Yes.  Once I read his public letter apologizing for his sins, and I learned what "grooming for abuse" was, I realized that had happened to me.  He had done the same with many other students and it was about to happen to me.  Again, this individual had a major influence for good in my life, and maybe kept me from doing harm to myself during a very difficult time.  He pointed me towards right when I was angry at everyone else who was pulling me towards the right direction.  Personally, I think it went something like this:

He had a good intention to help me as a Christian leader.  I took to him as someone who accepted and cared and wanted what was right for me.  I asked him for advice and counsel.  We began to spend time together outside of our normal routines.  I would spend time with him at his house.  Somewhere along the way, the relationship became a little deeper than normal Christian leader/counselor to close friend.  My dad only one time mentioned that this relationship might be a little awkward and that I might want to put a little distance between myself and this man relationally.  I agreed, but didn't understand.  Once, while spending time at his home, things got a little awkward and while working on a computer, he put his hand on me while leaning over me looking at the screen.  It was perfectly natural and yet it was not.  I said something to him, he changed position and I moved.  I did begin to spend less time with him.  He did invite me to a "special place" under the guise of spiritual growth one time.  My dad told me it was not a good idea for people in such different life situations to be on such a trip together.  I am now thankful I listened.  The pattern revealed later showed that others were sexually abused there.  I never realized what was happening until much later.  I think that as I kept spending time with him, and our relationship as friends became closer, his "demons" began to swell up inside him.  I think it was something that he was trying to fight back, while at the same time allowing them to have some sway over his actions.  I do not believe that there was intent from the beginning to pull me into such a relationship.

I am fine.  I never went into victim mode.  It did blow my mind when I realized what had really happened and what he was fighting back and yet allowing to be in his mind during that time.  After all, this was a person who had a major role in my choosing ministry over secular work, and, for quite a while, I felt was only one of two people who really cared about me at all.  The events have not scarred me or caused me to become a different person, at least, not to my knowledge.

My experience does give me some question about those who engaged in sexual activity with their spiritual leaders.  At some point, there was a willing consensus to engage in the activity.  All of the blame cannot rest on the abuser.  I understand the manipulation and emotional connection.  The same person who groomed me, did abuse many others and even admitted so later in life.  So, I went through the same issues.  In most of these cases, the victim agreed when they could have walked away.  I understand the threats to blame and once the issue happened, it would be difficult to speak up.  However, the victim agreed to put themselves in the situation.  The victim chose to participate.  I understand the issue of a sexual predator using his power of position to groom the victim.  Yet, I don't believe that the victim should be completely free of any wrong doing.  Because, the victim chose to participate.  in the case of violent attack, this is different.  However, that is not what happened at HAC or other churches. 
 
Is this person still in ministry?  Your dad was right on target. . I never put them on idle worship.
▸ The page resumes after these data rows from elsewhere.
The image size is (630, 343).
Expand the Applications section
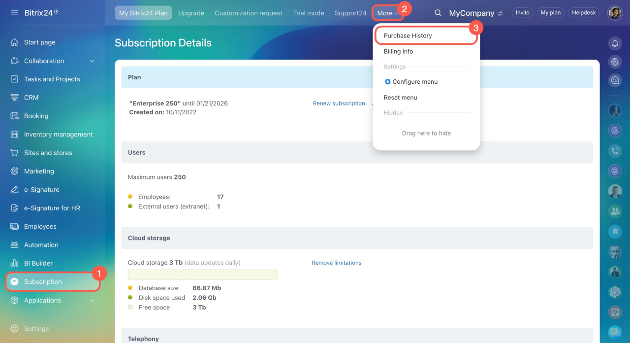click(92, 301)
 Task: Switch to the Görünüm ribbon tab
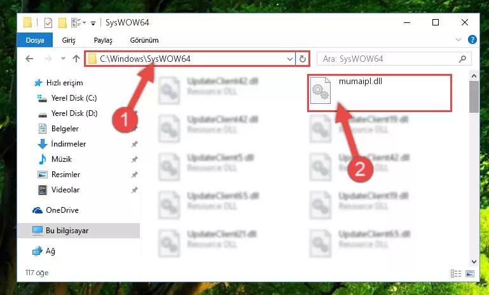pyautogui.click(x=144, y=40)
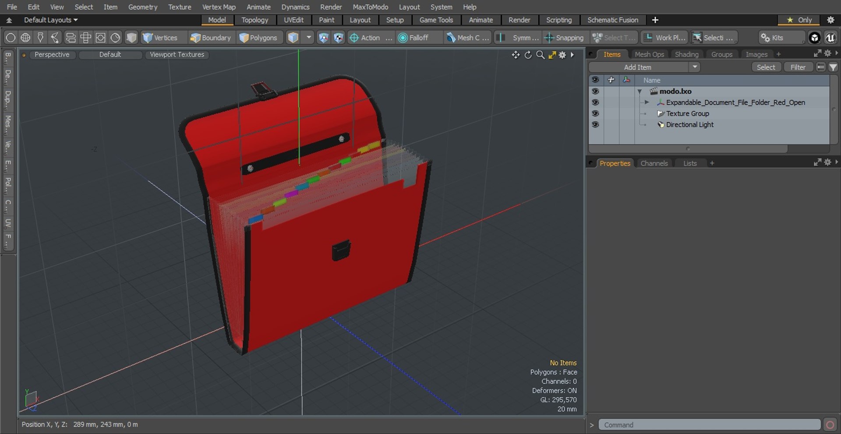The height and width of the screenshot is (434, 841).
Task: Open the Geometry menu
Action: (142, 7)
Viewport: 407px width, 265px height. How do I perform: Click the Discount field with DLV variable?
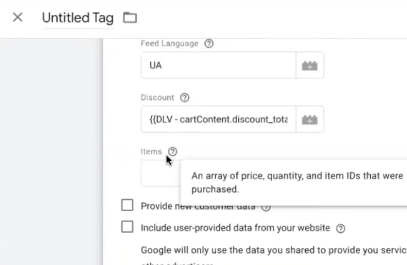[218, 119]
They are men not God. Thank you for sharing. I hope he is not involved with others.
 
Sherryh said:
Is this person still in ministry?  Your dad was right on target. . I never put them on idle worship. They are men not God. Thank you for sharing. I hope he is not involved with others.

Oh no.  He is not in ministry.  Last I talked to him, he was in a local church.  He seemed genuinely repentant and was absolutely miserable with himself and the knowledge of the wrong he had done.  He was in a program for help with his particular situation.